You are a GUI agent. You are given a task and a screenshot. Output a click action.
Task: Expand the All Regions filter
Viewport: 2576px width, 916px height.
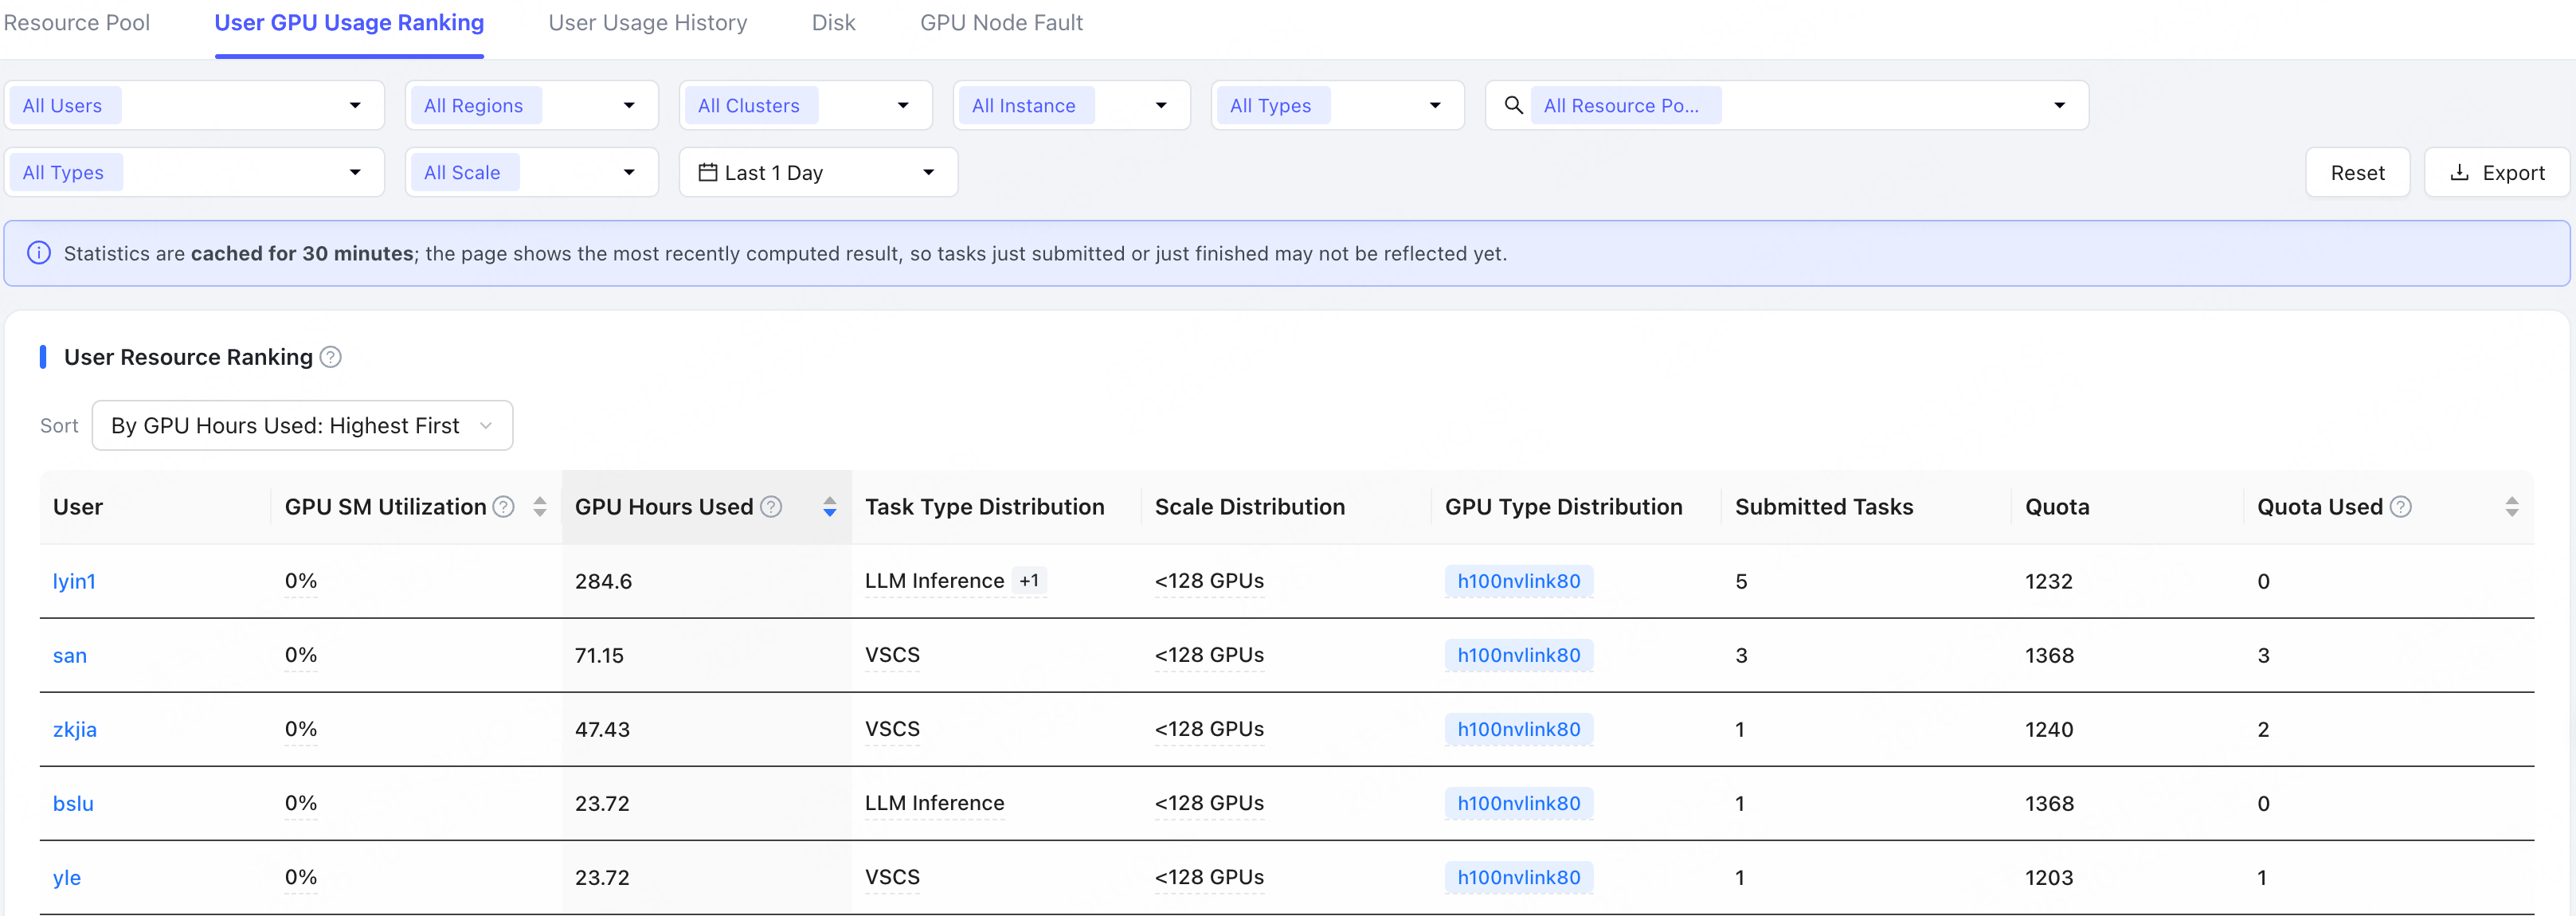[x=532, y=105]
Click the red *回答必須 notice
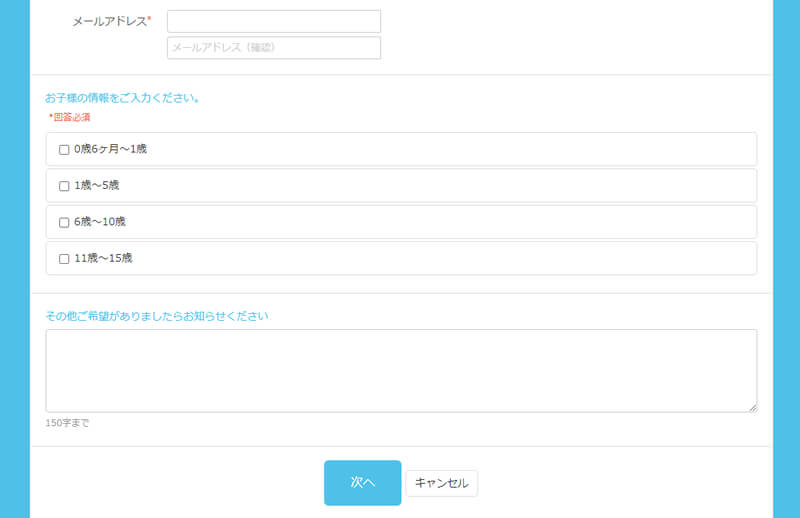 point(70,117)
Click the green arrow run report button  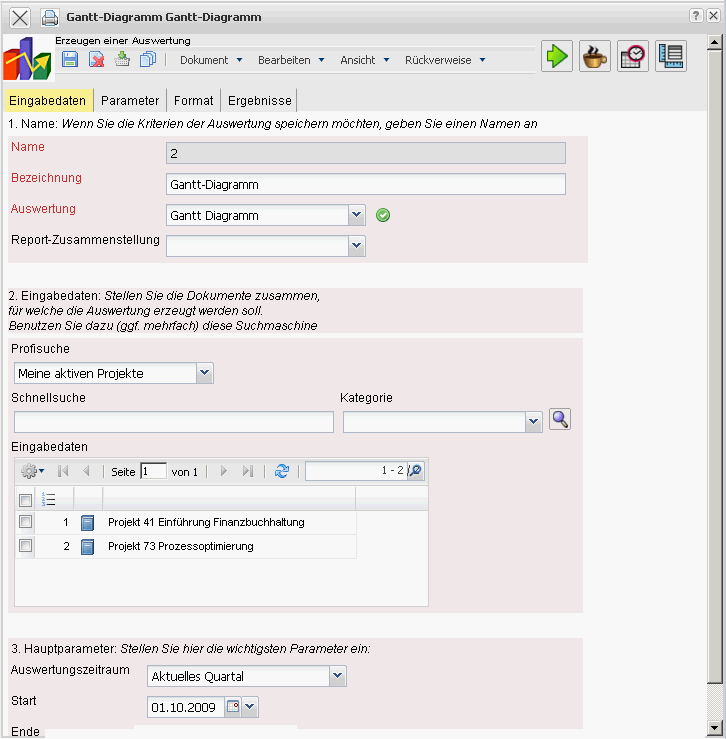[557, 57]
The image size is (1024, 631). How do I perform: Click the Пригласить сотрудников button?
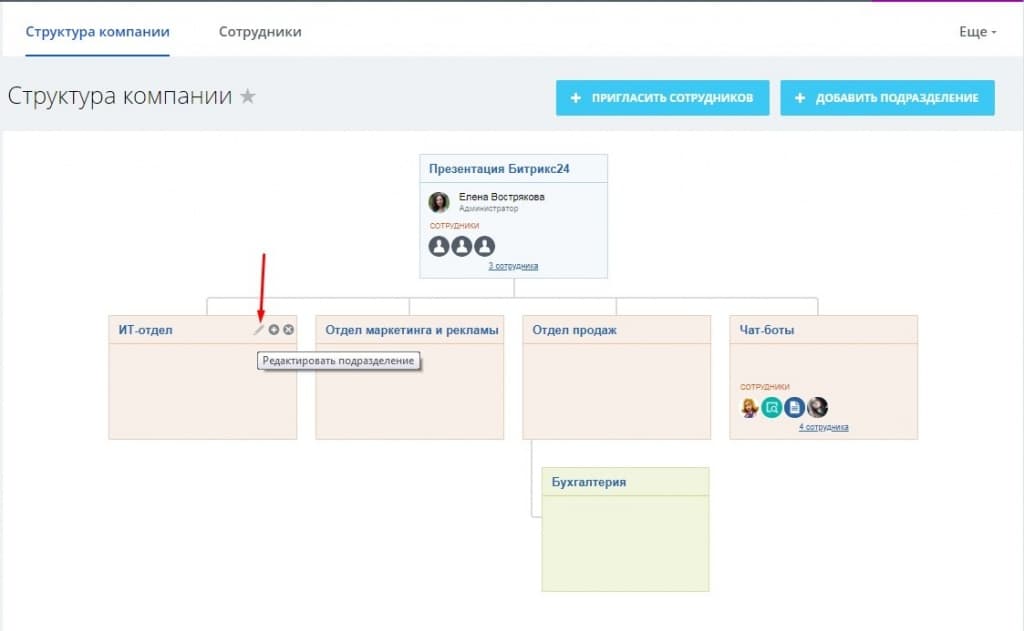[663, 98]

########################################

Write out the rows verbatim, starting at the line that contains "The image size" and ending at the last line of the rows. Leave the pictures out of your copy.

▶ _Task output_
The image size is (1024, 631). How do I perform: Click the Пригласить сотрудников button?
[663, 98]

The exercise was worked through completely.